>> start

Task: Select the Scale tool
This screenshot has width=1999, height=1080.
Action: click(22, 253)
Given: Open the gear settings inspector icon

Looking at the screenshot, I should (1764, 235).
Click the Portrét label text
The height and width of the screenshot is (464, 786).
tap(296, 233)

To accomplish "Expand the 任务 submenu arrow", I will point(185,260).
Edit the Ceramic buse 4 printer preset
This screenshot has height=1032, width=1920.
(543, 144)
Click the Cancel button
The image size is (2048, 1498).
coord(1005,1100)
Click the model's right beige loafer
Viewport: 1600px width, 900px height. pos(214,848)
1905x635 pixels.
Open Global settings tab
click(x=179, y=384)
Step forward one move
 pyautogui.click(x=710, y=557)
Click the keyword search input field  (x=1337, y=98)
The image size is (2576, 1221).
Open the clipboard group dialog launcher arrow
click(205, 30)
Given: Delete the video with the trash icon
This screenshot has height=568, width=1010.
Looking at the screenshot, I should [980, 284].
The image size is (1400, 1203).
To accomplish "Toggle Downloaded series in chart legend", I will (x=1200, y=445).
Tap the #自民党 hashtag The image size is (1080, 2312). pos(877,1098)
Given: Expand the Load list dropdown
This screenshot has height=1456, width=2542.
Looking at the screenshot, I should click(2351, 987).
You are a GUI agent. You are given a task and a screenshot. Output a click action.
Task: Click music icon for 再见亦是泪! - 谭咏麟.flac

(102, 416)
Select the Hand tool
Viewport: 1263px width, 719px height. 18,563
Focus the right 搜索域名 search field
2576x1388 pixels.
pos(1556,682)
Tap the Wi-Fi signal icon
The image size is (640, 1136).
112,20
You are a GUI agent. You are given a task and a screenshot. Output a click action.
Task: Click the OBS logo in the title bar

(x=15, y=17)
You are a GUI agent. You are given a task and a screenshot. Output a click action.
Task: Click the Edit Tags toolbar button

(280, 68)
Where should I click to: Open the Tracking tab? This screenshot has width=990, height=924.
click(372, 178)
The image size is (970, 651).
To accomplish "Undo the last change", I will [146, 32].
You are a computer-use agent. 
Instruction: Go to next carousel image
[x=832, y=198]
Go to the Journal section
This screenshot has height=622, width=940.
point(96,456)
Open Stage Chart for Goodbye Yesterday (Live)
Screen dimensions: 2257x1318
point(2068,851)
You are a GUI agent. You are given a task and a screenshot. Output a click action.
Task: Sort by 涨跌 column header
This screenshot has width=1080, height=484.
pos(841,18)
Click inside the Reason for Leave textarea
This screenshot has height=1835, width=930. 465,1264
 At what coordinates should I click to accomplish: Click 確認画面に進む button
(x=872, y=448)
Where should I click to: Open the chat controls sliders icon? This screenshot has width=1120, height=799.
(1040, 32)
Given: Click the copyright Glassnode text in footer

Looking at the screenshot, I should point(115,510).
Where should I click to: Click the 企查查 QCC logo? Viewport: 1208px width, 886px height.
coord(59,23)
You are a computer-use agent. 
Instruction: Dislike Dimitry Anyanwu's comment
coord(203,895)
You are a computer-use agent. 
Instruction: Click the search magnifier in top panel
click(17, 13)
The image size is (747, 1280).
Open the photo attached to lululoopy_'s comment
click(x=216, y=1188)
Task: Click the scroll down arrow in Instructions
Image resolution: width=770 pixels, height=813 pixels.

>> end

▶ TASK TO COMPLETE
Repeat exactly the stretch of lines from the one containing "The image size is (2576, 1221)." through the one containing "Looking at the screenshot, I should point(115,510).".

▶ CORRECT RESPONSE
The image size is (2576, 1221).
Open the clipboard group dialog launcher arrow
click(205, 30)
Given: Delete the video with the trash icon
This screenshot has height=568, width=1010.
Looking at the screenshot, I should [980, 284].
The image size is (1400, 1203).
To accomplish "Toggle Downloaded series in chart legend", I will (x=1200, y=445).
Tap the #自民党 hashtag The image size is (1080, 2312). pos(877,1098)
Given: Expand the Load list dropdown
This screenshot has height=1456, width=2542.
Looking at the screenshot, I should click(2351, 987).
You are a GUI agent. You are given a task and a screenshot. Output a click action.
Task: Click music icon for 再见亦是泪! - 谭咏麟.flac

(102, 416)
Select the Hand tool
Viewport: 1263px width, 719px height. 18,563
Focus the right 搜索域名 search field
2576x1388 pixels.
pos(1556,682)
Tap the Wi-Fi signal icon
The image size is (640, 1136).
112,20
You are a GUI agent. You are given a task and a screenshot. Output a click action.
Task: Click the OBS logo in the title bar

(x=15, y=17)
You are a GUI agent. You are given a task and a screenshot. Output a click action.
Task: Click the Edit Tags toolbar button

(280, 68)
Where should I click to: Open the Tracking tab? This screenshot has width=990, height=924.
click(372, 178)
The image size is (970, 651).
To accomplish "Undo the last change", I will [146, 32].
You are a computer-use agent. 
Instruction: Go to next carousel image
[x=832, y=198]
Go to the Journal section
This screenshot has height=622, width=940.
point(96,456)
Open Stage Chart for Goodbye Yesterday (Live)
Screen dimensions: 2257x1318
point(2068,851)
You are a GUI agent. You are given a task and a screenshot. Output a click action.
Task: Sort by 涨跌 column header
This screenshot has width=1080, height=484.
pos(841,18)
Click inside the Reason for Leave textarea
This screenshot has height=1835, width=930. 465,1264
 At what coordinates should I click to accomplish: Click 確認画面に進む button
(x=872, y=448)
Where should I click to: Open the chat controls sliders icon? This screenshot has width=1120, height=799.
(1040, 32)
Given: Click the copyright Glassnode text in footer

Looking at the screenshot, I should point(115,510).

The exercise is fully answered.